Organizing your data files

To get the best performance from the ingestor, you should split your data into smaller files, aligned with the structure of your data. Having a large number of small files uses the ingestor's ability to process data in parallel. For example, you could create files containing data for each week of the year, rather than a single file containing all the data for the entire year.

Directory structure

As the ingestor has been optimized to process data files in parallel, it is recommended that you split your data into multiple files. Depending on your data, you could split your data into separate files based on:

  • time period, such as days, weeks, or months; for example:

    /events/2018-W28/<file>

    /events/2018/11/05/<file>

    /events/2018/08/02/23/<file>

  • locale, such as city, country or continent; for example

    /poi/europe/<file>

    /poi/europe/spain/<file>

    /poi/europe/spain/madrid/<file>

  • data source, such as, personal devices and industrial equipment

    /events/roadrunner/2018/11/05/<file>

    /events/wileycoyote/2018/11/05/<file>

    /events/boston/cars/2018/11/05/<file>

    /events/boston/buses/2018/11/05/<file>

Using a directory structure such as this enables you to do:

  • recursive ingests: If you organize your data into a directory structure based on time period, locale or data source, you can ingest the files by using the parent directory in the ingest command. For example using /events/2018/11/05/ ingests a whole day's worth of data, while /events/2018/11/ ingests a whole month
  • incremental ingests: By adding the latest data to a directory for the day or week, you can ingest this data to your GeoSpock database, to be analyzed by the data analysis tools

File size

The optimum size for a data file is 50 to 500 MiB (uncompressed), although the ingestor can process files of over 1 GiB. You should aim to distribute your data across a number of files, although you should avoid creating lots of small files (<10 MiB), as the overhead of processing each file is greater than the processing required to ingest the data, reducing the efficiency of the ingestor.

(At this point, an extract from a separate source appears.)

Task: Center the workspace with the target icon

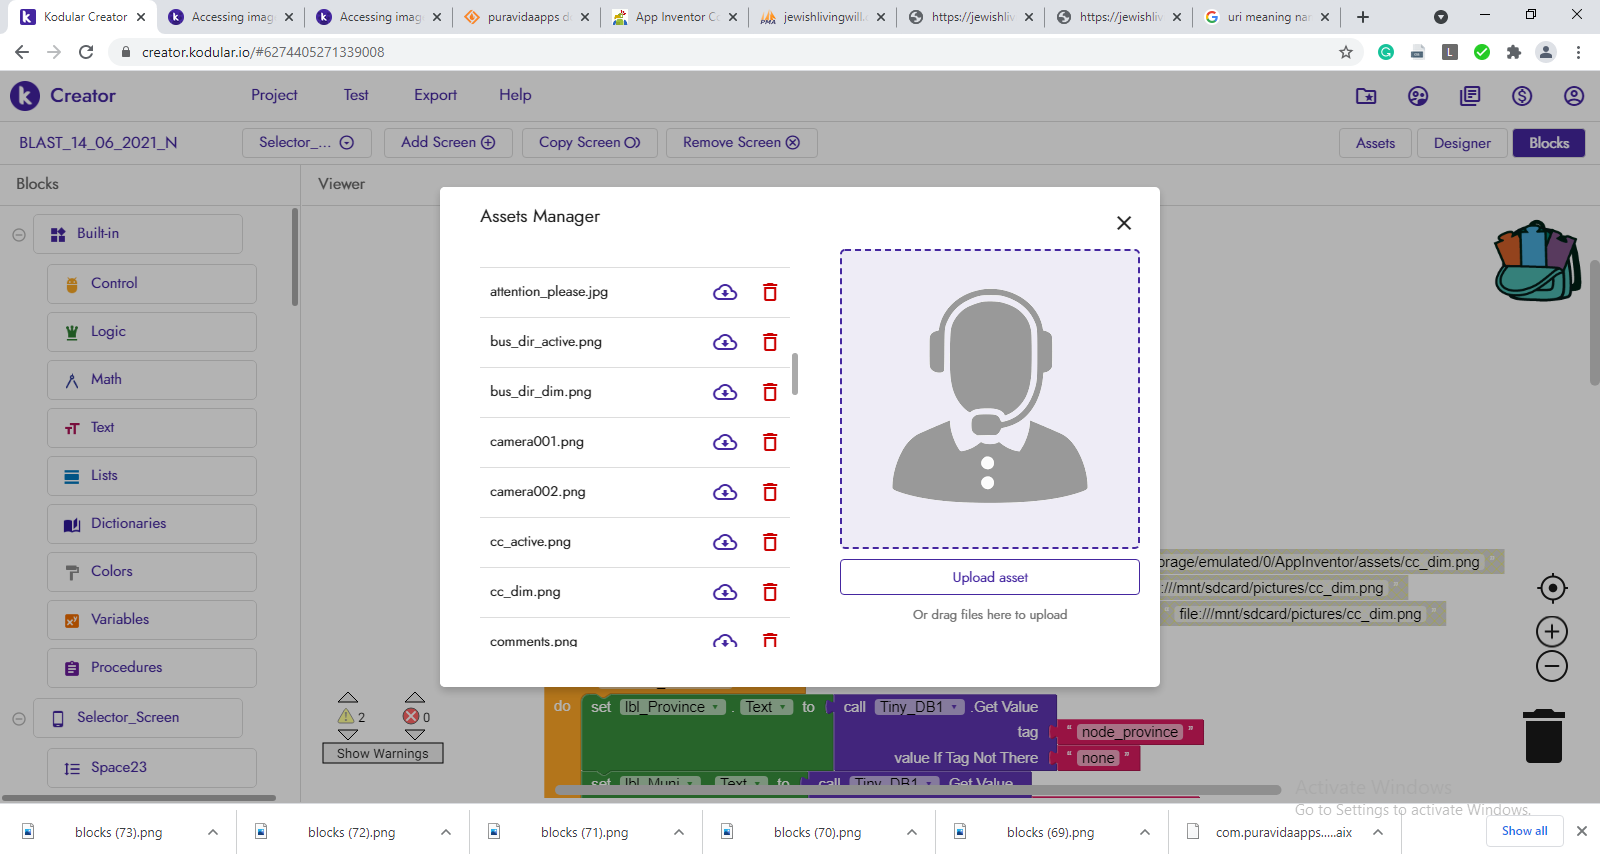Action: 1552,588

For example, if you are generating multiple GiB of data per day, you should split the data into files of approximately similar size (either in terms of GiB, or rows), such as:

/events/2018/11/05/00001.csv.gz

/events/2018/11/05/00002.csv.gz

/events/2018/11/05/00003.csv.gz

/events/2018/11/05/00004.csv.gz

/events/2018/11/05/00005.csv.gz

/events/2018/11/05/00006.csv.gz

Description of the source data fields

It is recommended that you provide a description of the data for each data source, describing what each field represents, including the key for any enumerated values. During the creation of the data source description, this enables you to select the correct type for each field. This is important because once you have ingested the data, you will be unable to change the type of the field without ingesting all the data again.

For example, it is useful to know if a field labeled accuracy is measured in meters, kilometers, of feet, or miles, or even if it is a percentage. Similarly, it is also helpful to include the context of the field: "the accuracy of the longitude and latitude position".